_Task material_
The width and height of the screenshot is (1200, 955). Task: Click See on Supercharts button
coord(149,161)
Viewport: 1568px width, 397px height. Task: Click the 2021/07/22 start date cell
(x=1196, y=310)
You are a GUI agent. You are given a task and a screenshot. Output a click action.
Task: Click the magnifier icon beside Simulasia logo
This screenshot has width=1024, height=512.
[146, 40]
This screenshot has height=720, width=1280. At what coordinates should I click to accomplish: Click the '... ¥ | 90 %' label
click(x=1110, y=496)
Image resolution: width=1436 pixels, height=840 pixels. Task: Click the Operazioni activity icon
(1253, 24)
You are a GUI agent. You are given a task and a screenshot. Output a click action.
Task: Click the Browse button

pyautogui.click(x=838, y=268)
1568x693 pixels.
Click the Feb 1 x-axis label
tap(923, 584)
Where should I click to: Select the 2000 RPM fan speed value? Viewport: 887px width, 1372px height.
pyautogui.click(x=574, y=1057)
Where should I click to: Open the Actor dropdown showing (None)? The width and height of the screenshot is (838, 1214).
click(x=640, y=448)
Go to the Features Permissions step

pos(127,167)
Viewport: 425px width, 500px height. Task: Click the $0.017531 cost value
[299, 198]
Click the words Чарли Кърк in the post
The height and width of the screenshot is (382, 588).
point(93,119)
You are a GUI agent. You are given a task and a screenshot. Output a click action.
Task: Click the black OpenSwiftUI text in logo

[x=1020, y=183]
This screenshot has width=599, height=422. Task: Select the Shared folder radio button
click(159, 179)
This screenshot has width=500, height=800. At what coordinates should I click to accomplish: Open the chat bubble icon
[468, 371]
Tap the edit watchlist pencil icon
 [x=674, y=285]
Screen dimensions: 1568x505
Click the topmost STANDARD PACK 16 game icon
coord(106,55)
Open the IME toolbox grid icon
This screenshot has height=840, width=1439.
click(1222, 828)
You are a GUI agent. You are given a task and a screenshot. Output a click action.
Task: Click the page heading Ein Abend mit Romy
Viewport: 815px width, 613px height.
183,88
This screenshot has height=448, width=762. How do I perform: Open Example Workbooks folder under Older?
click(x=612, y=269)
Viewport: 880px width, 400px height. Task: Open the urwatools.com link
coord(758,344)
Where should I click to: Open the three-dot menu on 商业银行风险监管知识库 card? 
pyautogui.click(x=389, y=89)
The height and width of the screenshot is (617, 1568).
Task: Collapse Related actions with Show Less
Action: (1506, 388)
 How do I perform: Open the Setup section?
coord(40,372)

_Work item_
Each line of the material is to be returned precisely as written.

_Task output_
The width and height of the screenshot is (1200, 955). Task: Click See on Supercharts button
coord(149,161)
Viewport: 1568px width, 397px height. Task: Click the 2021/07/22 start date cell
(x=1196, y=310)
You are a GUI agent. You are given a task and a screenshot. Output a click action.
Task: Click the magnifier icon beside Simulasia logo
This screenshot has width=1024, height=512.
[146, 40]
This screenshot has height=720, width=1280. At what coordinates should I click to accomplish: Click the '... ¥ | 90 %' label
click(x=1110, y=496)
Image resolution: width=1436 pixels, height=840 pixels. Task: Click the Operazioni activity icon
(1253, 24)
You are a GUI agent. You are given a task and a screenshot. Output a click action.
Task: Click the Browse button

pyautogui.click(x=838, y=268)
1568x693 pixels.
Click the Feb 1 x-axis label
tap(923, 584)
Where should I click to: Select the 2000 RPM fan speed value? Viewport: 887px width, 1372px height.
pyautogui.click(x=574, y=1057)
Where should I click to: Open the Actor dropdown showing (None)? The width and height of the screenshot is (838, 1214).
click(x=640, y=448)
Go to the Features Permissions step

pos(127,167)
Viewport: 425px width, 500px height. Task: Click the $0.017531 cost value
[299, 198]
Click the words Чарли Кърк in the post
The height and width of the screenshot is (382, 588).
point(93,119)
You are a GUI agent. You are given a task and a screenshot. Output a click action.
Task: Click the black OpenSwiftUI text in logo

[x=1020, y=183]
This screenshot has width=599, height=422. Task: Select the Shared folder radio button
click(159, 179)
This screenshot has width=500, height=800. At what coordinates should I click to accomplish: Open the chat bubble icon
[468, 371]
Tap the edit watchlist pencil icon
 [x=674, y=285]
Screen dimensions: 1568x505
Click the topmost STANDARD PACK 16 game icon
coord(106,55)
Open the IME toolbox grid icon
This screenshot has height=840, width=1439.
click(1222, 828)
You are a GUI agent. You are given a task and a screenshot. Output a click action.
Task: Click the page heading Ein Abend mit Romy
Viewport: 815px width, 613px height.
183,88
This screenshot has height=448, width=762. How do I perform: Open Example Workbooks folder under Older?
click(x=612, y=269)
Viewport: 880px width, 400px height. Task: Open the urwatools.com link
coord(758,344)
Where should I click to: Open the three-dot menu on 商业银行风险监管知识库 card? 
pyautogui.click(x=389, y=89)
The height and width of the screenshot is (617, 1568).
Task: Collapse Related actions with Show Less
Action: (1506, 388)
 How do I perform: Open the Setup section?
coord(40,372)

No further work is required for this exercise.